Some factors that have to be considered:
– most potential residents will already have a car. They are not going to sell it speculatively before moving in, even if they end up not needing it very much, because they don’t know they won’t need it very much until they actually start living there.
– Othello Station is a full mile south of the Car2Go area and is served by just two Zipcars. There are many parts of Seattle where you can reliably and spontaneously pick up a car without owning one. Unfortunately, proximity to Link or not, Othello Station just isn’t it.
– The present transit network is only really designed to get people from Othello to either downtown or the airport. Anywhere else – including all of north Seattle – driving becomes a lot faster.
– Bike facilities are lacking. Every flat thru-street around Othello (Ranier/MLK) is full of speeding cars, and has no bike lanes.
– The Othello area still has, real or perceived, a safety problem after dark. A significant number of residents will not consider leaving their home after dark without climbing into their car in the security of a locked garage.
Given all this, I can think of many neigborhoods (Queen Anne, Capitol Hill, Fremont) that are better suited for a zero-car household than Othello.
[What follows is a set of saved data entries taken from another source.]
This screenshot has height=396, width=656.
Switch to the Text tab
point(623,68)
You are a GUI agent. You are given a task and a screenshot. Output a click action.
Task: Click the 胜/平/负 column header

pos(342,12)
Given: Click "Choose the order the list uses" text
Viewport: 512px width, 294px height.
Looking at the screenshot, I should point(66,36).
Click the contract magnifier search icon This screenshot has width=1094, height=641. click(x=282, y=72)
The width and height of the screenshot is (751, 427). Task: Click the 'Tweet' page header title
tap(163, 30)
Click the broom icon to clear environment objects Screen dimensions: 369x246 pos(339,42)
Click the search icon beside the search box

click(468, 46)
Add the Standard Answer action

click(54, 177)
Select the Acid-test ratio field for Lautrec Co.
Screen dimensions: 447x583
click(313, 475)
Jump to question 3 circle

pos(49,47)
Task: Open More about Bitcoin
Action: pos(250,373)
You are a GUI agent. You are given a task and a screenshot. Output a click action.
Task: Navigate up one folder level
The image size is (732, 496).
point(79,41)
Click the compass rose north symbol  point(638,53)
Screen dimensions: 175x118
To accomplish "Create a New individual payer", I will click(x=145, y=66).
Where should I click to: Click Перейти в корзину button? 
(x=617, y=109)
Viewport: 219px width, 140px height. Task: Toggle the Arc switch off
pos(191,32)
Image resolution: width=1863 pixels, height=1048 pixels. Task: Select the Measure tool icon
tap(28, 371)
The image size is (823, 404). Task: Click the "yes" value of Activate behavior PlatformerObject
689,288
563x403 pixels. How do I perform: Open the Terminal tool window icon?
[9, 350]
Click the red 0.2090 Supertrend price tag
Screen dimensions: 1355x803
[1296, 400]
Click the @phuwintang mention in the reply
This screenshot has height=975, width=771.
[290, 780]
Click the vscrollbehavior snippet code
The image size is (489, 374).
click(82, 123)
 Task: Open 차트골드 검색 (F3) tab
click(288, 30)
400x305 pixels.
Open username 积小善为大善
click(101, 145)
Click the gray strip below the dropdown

For Othello, we’ll just have to count a husband a wife sharing a single car between them (which is easy to do if at least one of the two people works downtown) as a success. In summary, yes, I do believe the developer knows the market and is reacting to actual market demands.
“- Bike facilities are lacking. Every flat thru-street around Othello (Ranier/MLK) is full of speeding cars, and has no bike lanes”
The Chief Sealth Trail is 100 vertical feet or less uphill. I’ve never been on it and I have no idea how useful it is for transportation purposes.
The Chief Sealth Trail, due to local grade characteristics, is not really a useful transportation cycling route for common long trips. I don’t want to give the impression it was a horrible project — it did a bunch of cool things:
– Created park space in an area that needed some, and put some “eyes on the street” in places that weren’t quite on the grid.
– Shored up the pedestrian network in a few places it was broken.
– Improved a few arterial crossings.
– Provided a couple nice traffic-free hill-climb routes between Beacon Hill and the Rainier Valley.
But it took deliberate effort to choose or create flat corridors for ground transportation in this city, and the power line corridor the Chief Sealth trail runs in isn’t one of them.
– The present transit network is only really designed to get people from Othello to either downtown or the airport. Anywhere else – including all of north Seattle – driving becomes a lot faster.
I’d like to point out that Link has more than two stops, with more coming by the time these apartments will be sold/completed.
Starting decades ago, cities started having carpool finder services. We have car sharing services, and independent ride sharing services.
So how about parking space sharing services, for these situations where parking space is sometimes excessive? Say someone in this building has an extra parking place available. It could be rented out to someone at a cheaper price than what airport or downtown parking goes for.
What’s the threshold between TOD and TAD? To me it’s the distance and quality of the walkway from the transit stop to the destinations. (There’s also the nature of the units — diversity of shops, how much housing — but I’m not talking about those aspects.) If the entrance is on another side of the building or you’re going through a large parking lot/driveway, it’s not TOD. The VA hospital and Lake City Fred Meyer come to mind. But The Station at Othello Park and the buildings where St Dame’s and Bananas seem like TOD to me, even if it’s the low-quality modern kind (wide shallow storefronts, not enough attention to human scale, less activity than there could have been).
If we call almost everything in Seattle TAD it seems to stretch the definition to uselessness, and to miss the critical distinction between shops right at the sidewalk vs shops behind parking lots with car-oriented entrances.
To be clear, this is in contrast to those who say it can’t be TOD if it doesn’t have 0% or 33% parking. If it’s all about garage parking, what is the threshold? 50%?